--- START ---
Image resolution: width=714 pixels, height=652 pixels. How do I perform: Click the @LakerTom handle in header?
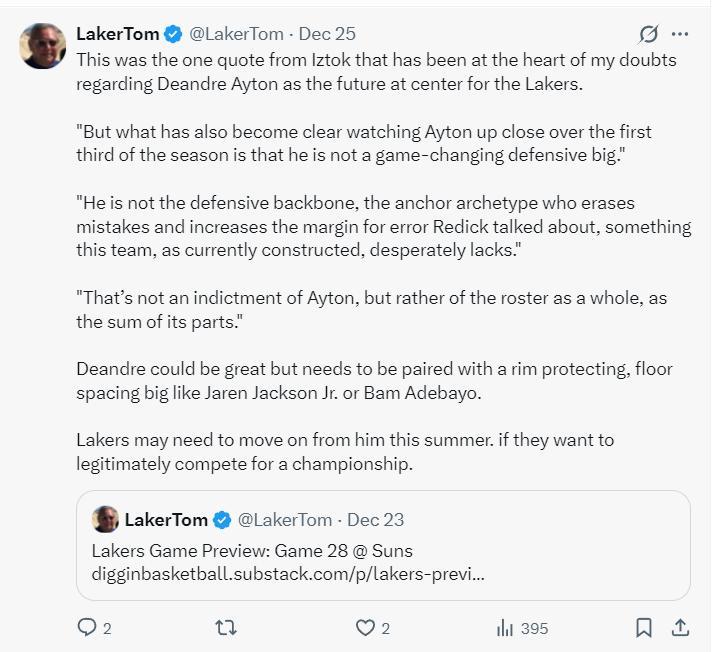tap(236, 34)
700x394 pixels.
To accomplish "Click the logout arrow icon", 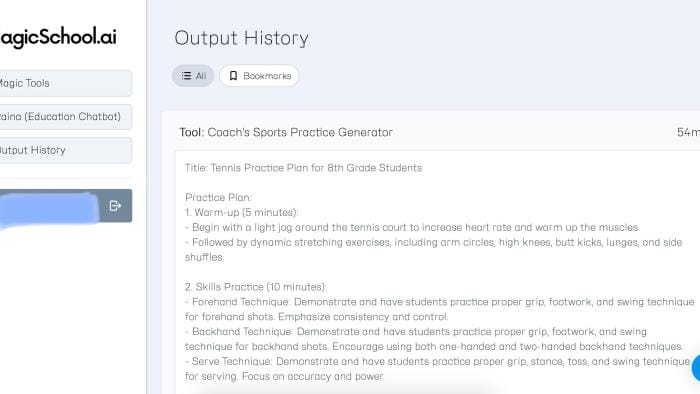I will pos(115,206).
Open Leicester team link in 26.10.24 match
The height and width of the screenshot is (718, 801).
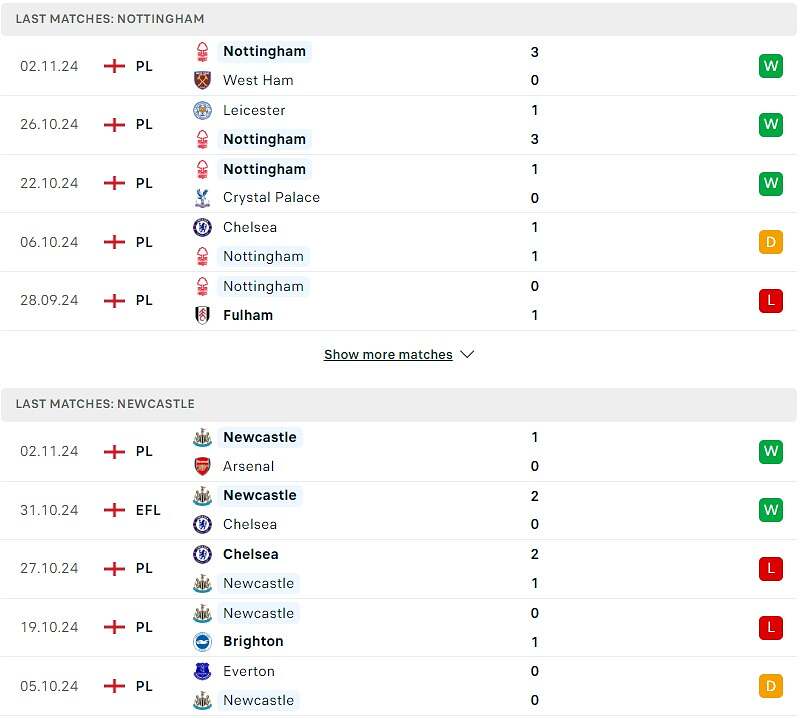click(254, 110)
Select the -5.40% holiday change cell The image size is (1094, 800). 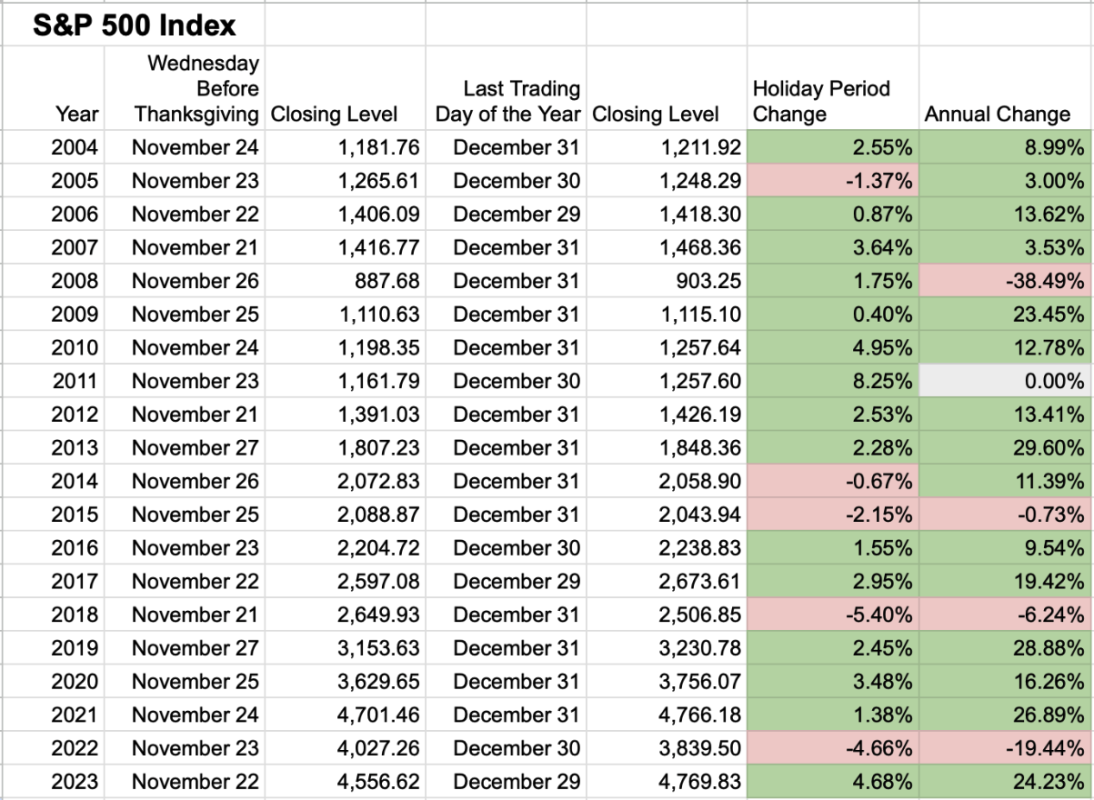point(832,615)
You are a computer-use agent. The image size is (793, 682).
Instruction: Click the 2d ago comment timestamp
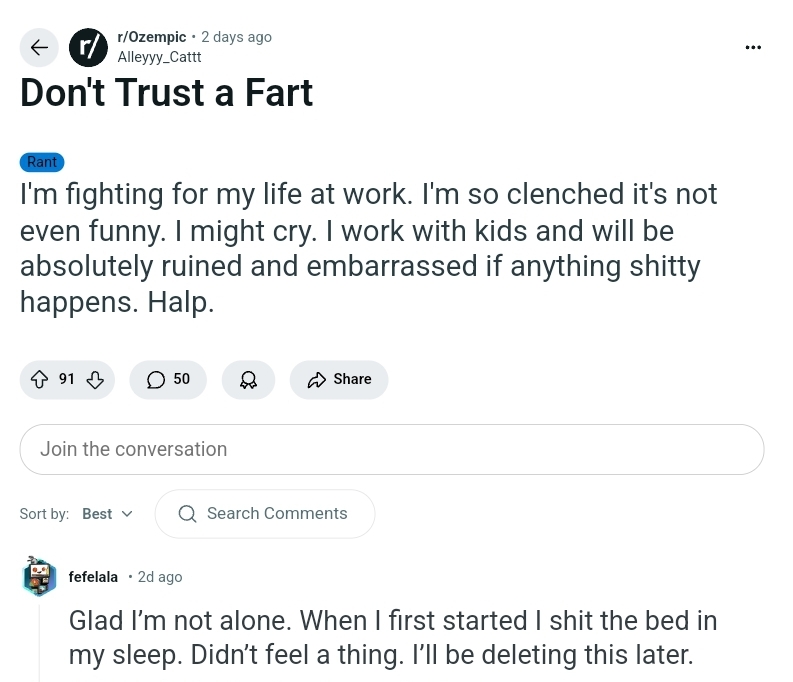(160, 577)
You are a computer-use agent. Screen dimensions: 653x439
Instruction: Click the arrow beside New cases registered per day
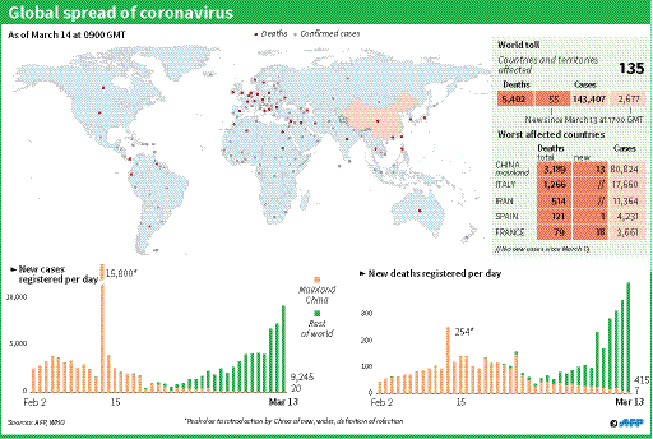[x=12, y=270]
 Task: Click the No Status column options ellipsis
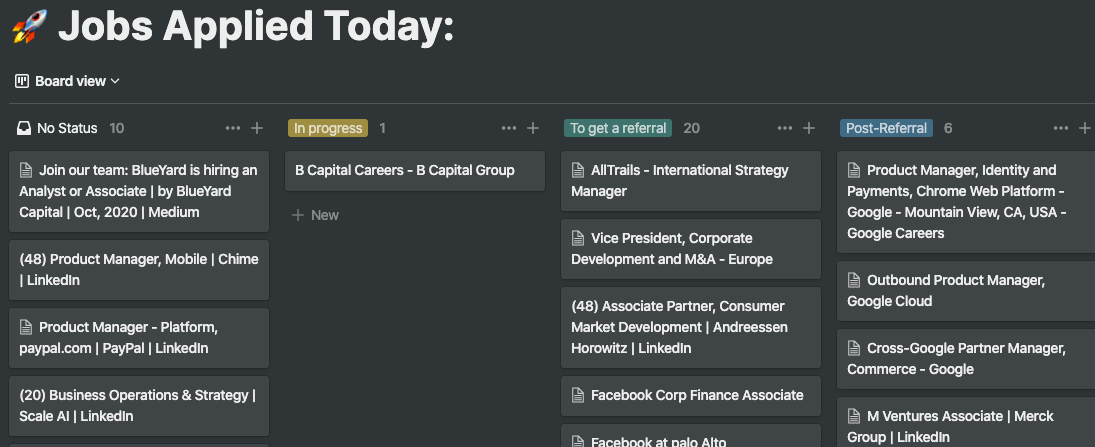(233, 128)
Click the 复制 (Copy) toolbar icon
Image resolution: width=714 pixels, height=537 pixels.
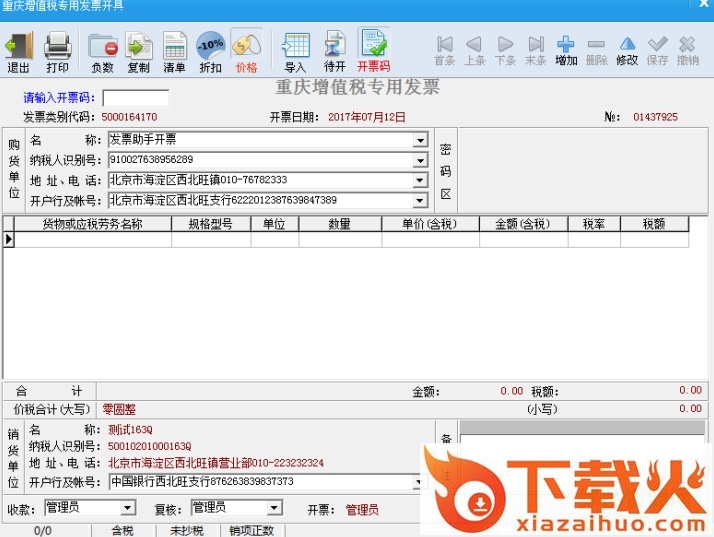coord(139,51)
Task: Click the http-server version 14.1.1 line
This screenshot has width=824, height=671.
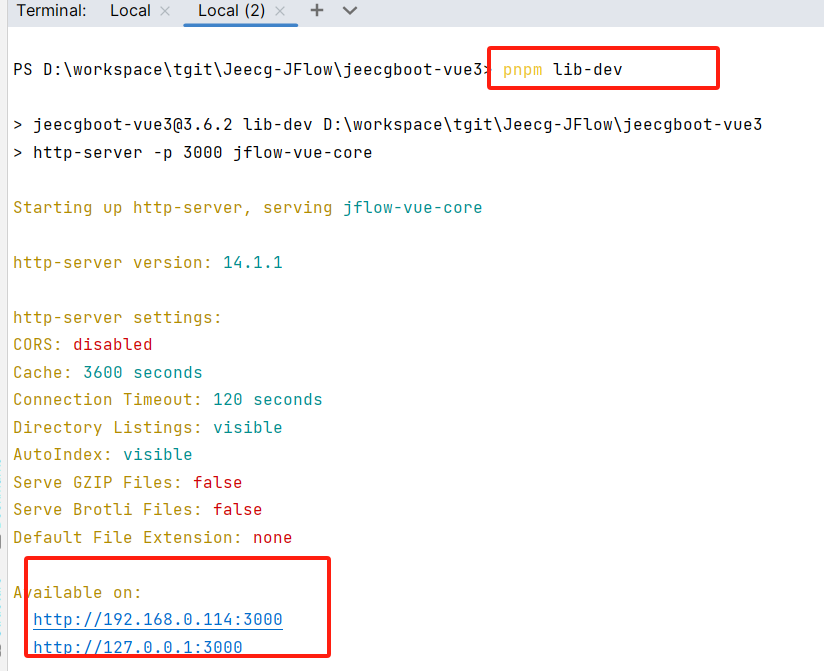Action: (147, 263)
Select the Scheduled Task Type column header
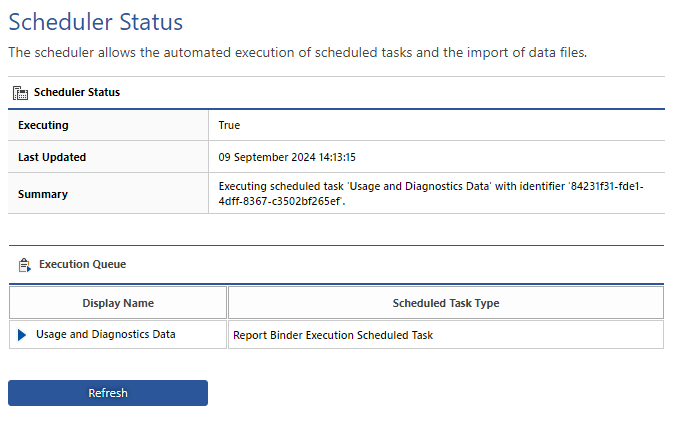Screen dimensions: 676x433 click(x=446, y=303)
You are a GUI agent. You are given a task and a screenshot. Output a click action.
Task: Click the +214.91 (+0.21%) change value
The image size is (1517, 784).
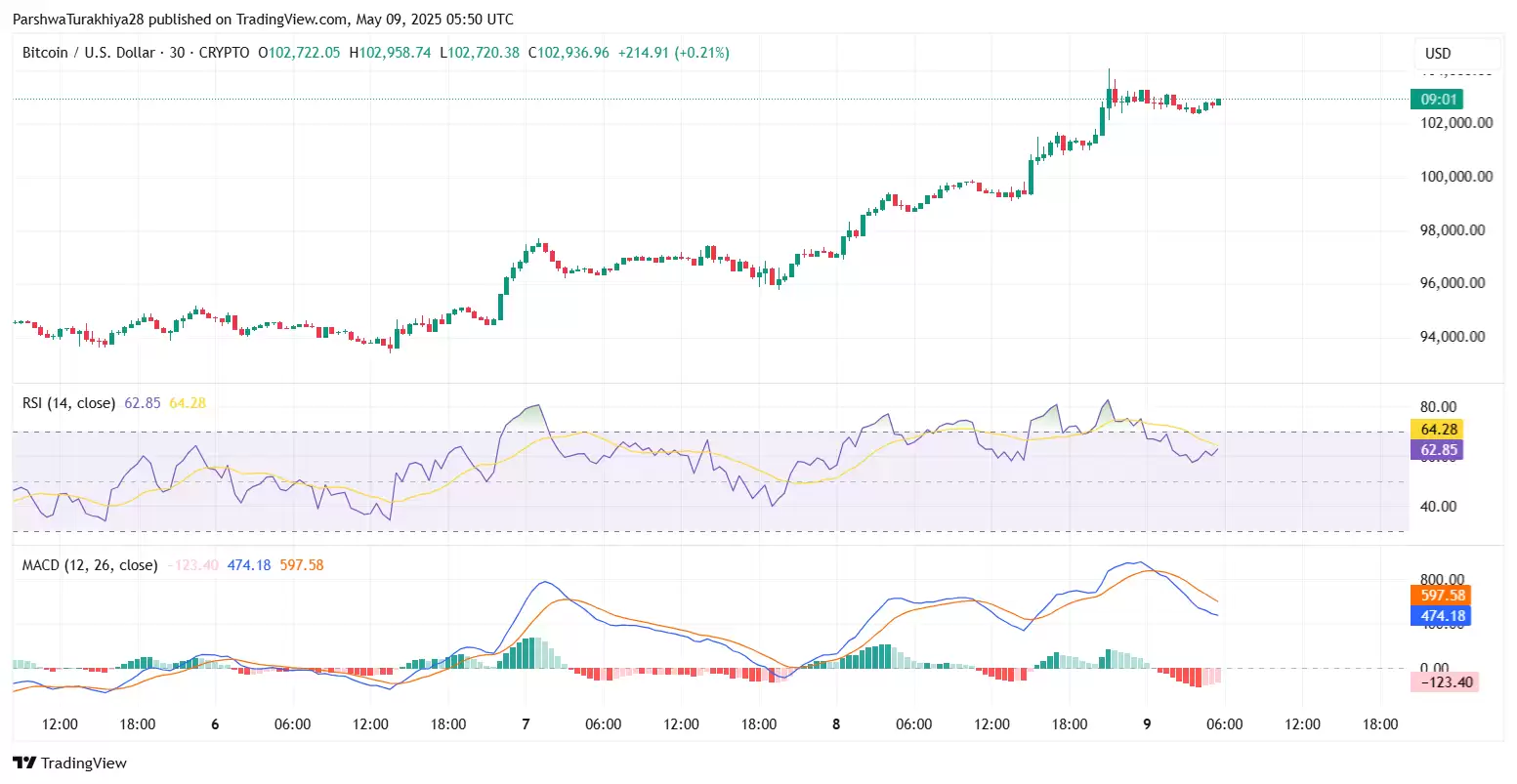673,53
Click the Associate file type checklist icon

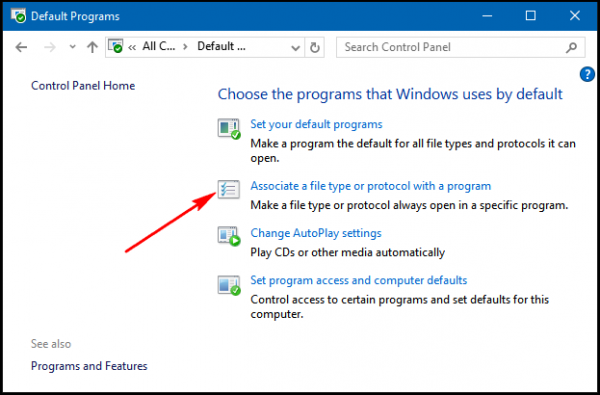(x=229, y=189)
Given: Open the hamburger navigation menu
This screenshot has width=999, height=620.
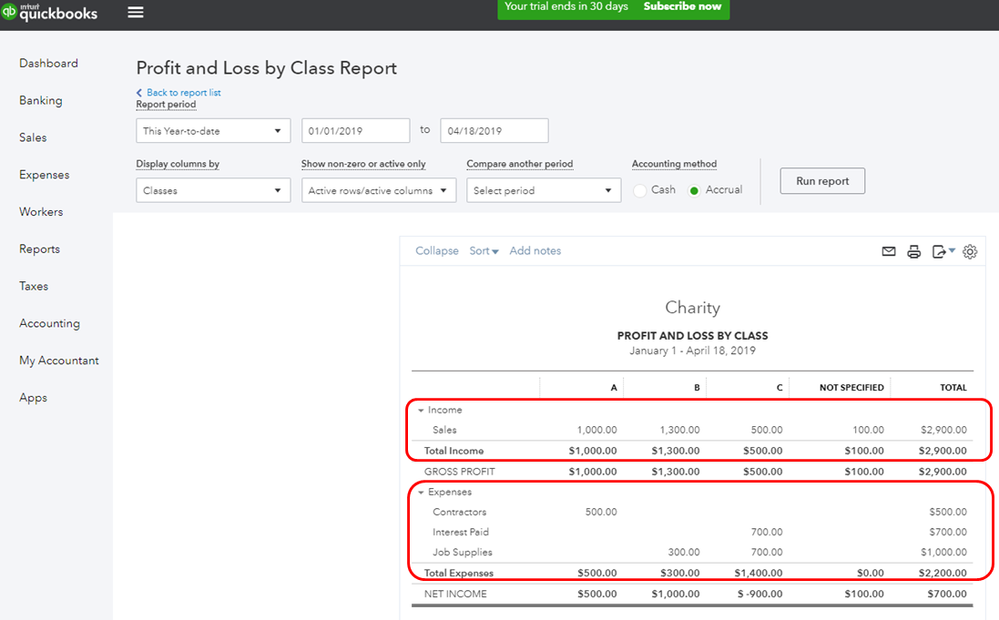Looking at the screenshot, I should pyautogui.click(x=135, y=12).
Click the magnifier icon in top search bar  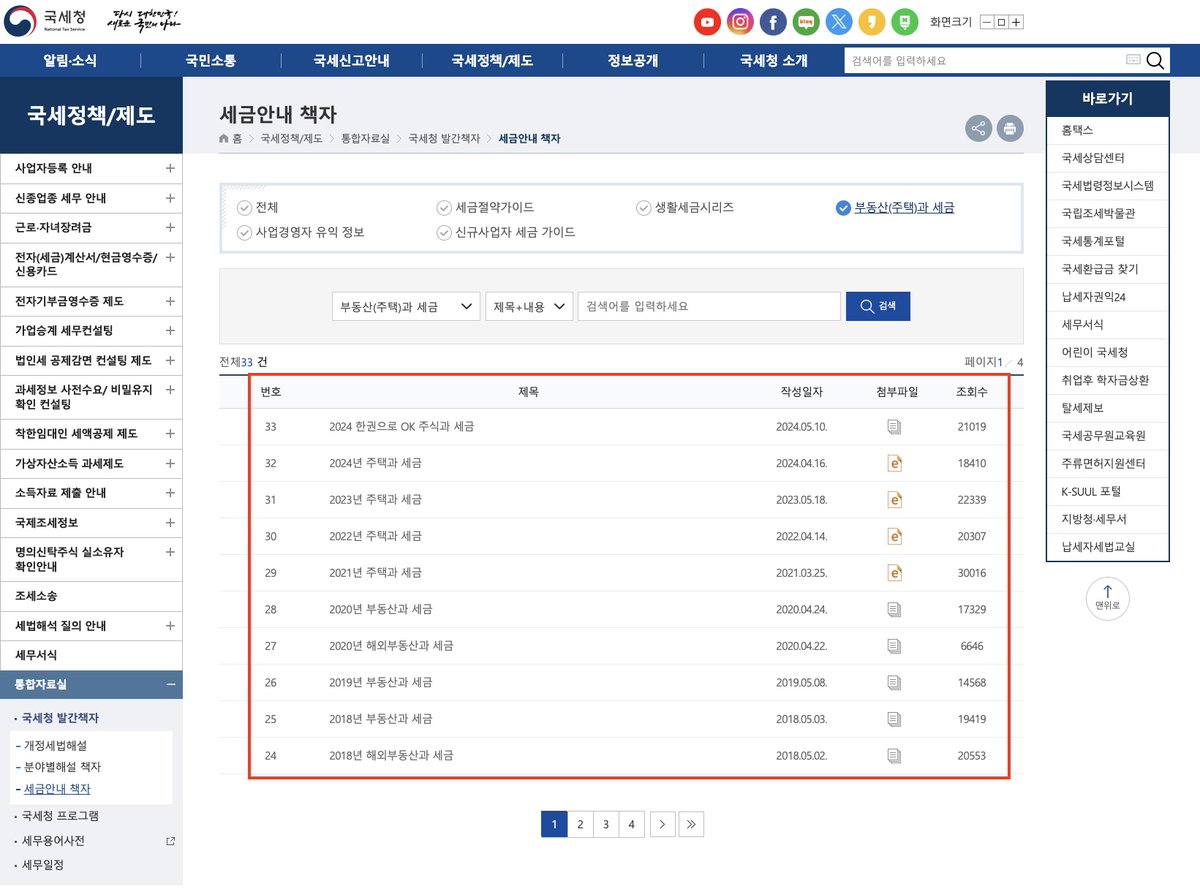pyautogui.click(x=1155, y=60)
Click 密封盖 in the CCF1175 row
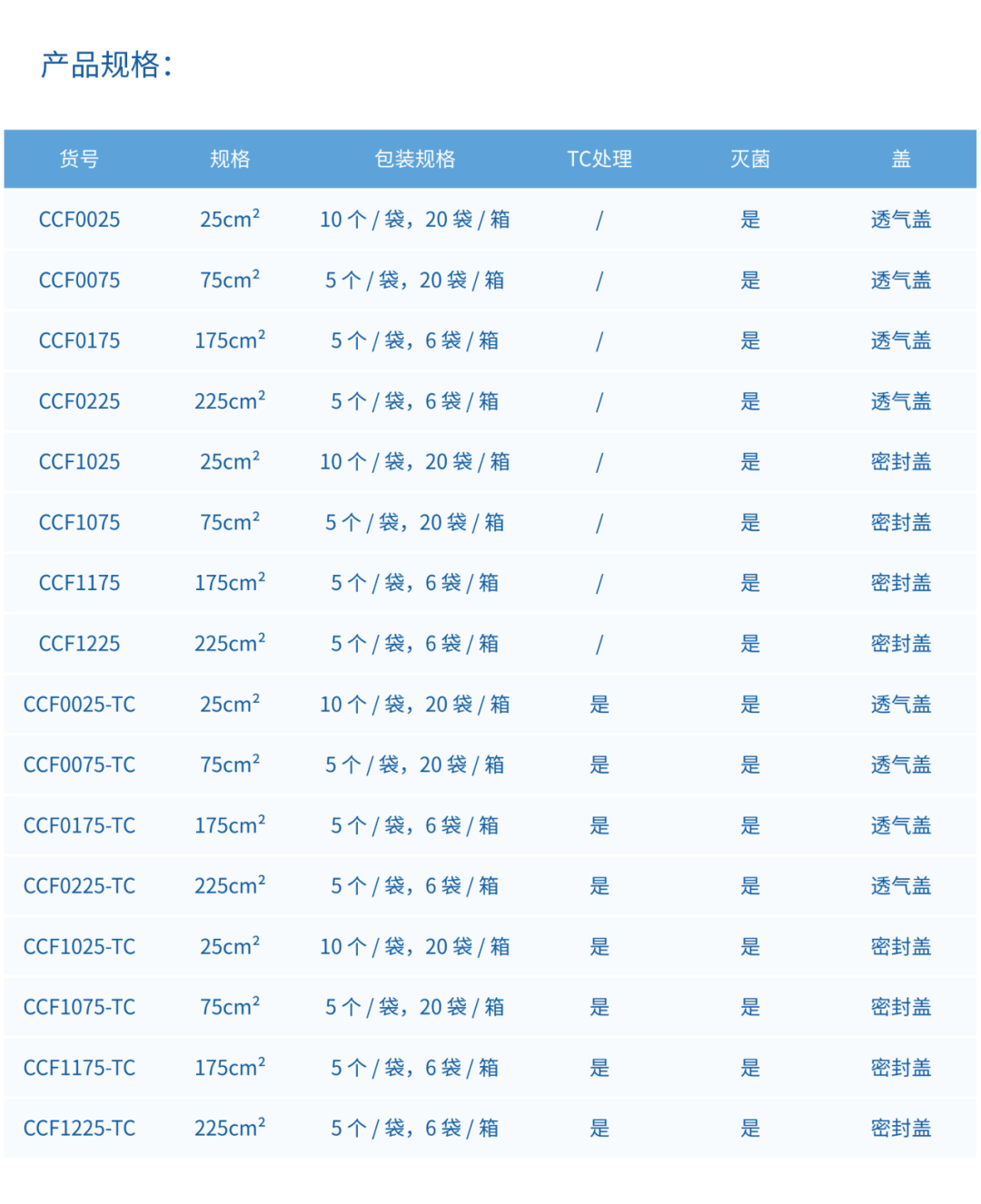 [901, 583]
--- END ---
▶ **What the task requires**
Which lines above contain the word "computer"? Copy each one.

▶ **Written answer**
You are a computer-use agent. The image size is (793, 682).
You are a computer-use agent. Screen dimensions: 653x439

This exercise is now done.